Unifying Indoor Navigation Experiences
Oriient pioneers accurate, software-only indoor location services leveraging Earth's magnetic field and proprietary deep learning technology. Their products include (but are not limited to) shopper-facing mobile experiences and store mapping applications.
As new capabilities were added over time, inconsistencies began to emerge across Oriient's visual language and interfaces. The growing complexity made it harder to maintain a coherent user experience and scale the product efficiently.
My challenge was to establish a unified design foundation that could support multiple products while improving usability, consistency, and long-term scalability.
I led the redesign effort across Oriient's ecosystem, focusing on both user experience and visual consistency. My responsibility was to establish a scalable design system and apply it across mobile products, indoor navigation experiences, mapping tools, and analytics dashboards. Working closely with product and development teams, I translated complex technological capabilities into intuitive experiences while creating a shared design language that could support future growth.
One of the key challenges was balancing immediate product needs with long-term product evolution. Every design decision had implications beyond the screen it was created for. A navigation pattern introduced in the mobile experience could later influence mapping tools, analytics dashboards, and future products that had not yet been defined. This required thinking beyond individual interfaces and focusing on the underlying structure of the ecosystem. Instead of designing screens, I was designing rules, relationships, and patterns that could support growth while preserving usability.

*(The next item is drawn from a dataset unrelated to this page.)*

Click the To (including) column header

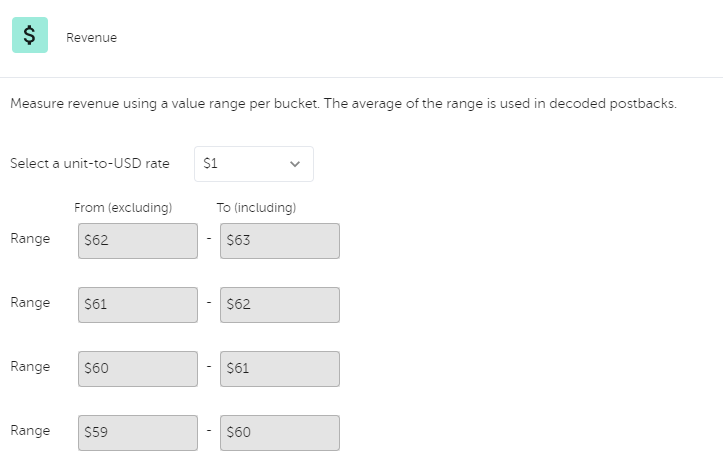tap(256, 208)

One of the most interesting challenges was designing for fundamentally different user journeys within the same ecosystem. For example, a shopper entering a shopping mall has completely different goals and expectations when compared to a retail manager, looking to analyze customer behavior.
The work extended far beyond visual redesign. It required rethinking user flows, simplifying decision points, and adapting interactions to very different contexts of use. Navigation experiences had to be fast and effortless, while analytical tools needed to support deeper exploration and decision-making. A significant part of the process focused on understanding how people move between goals, information, and actions across the platform. This led to a more intentional UX architecture that helped each experience feel tailored to its audience while remaining connected to the broader product ecosystem.
One of the most fascinating aspects of the project was redesigning the analytics experience. Oriient collected vast amounts of indoor location data, allowing retailers to understand how customers moved through physical spaces.
Through redesigned dashboards and visualization tools, complex datasets such as traffic density, dwell time, customer flow, and journey patterns became accessible business insights that could support operational and marketing decisions.
Working with Oriient reminded me that great user experiences are fundamentally about understanding people; Their goals, and the context in which they make decisions play a significant part in my design process.
Throughout the project, I worked with very different types of users, from shoppers navigating unfamiliar spaces to business users searching for patterns in complex datasets, and they were all looking for the same thing: Clarity.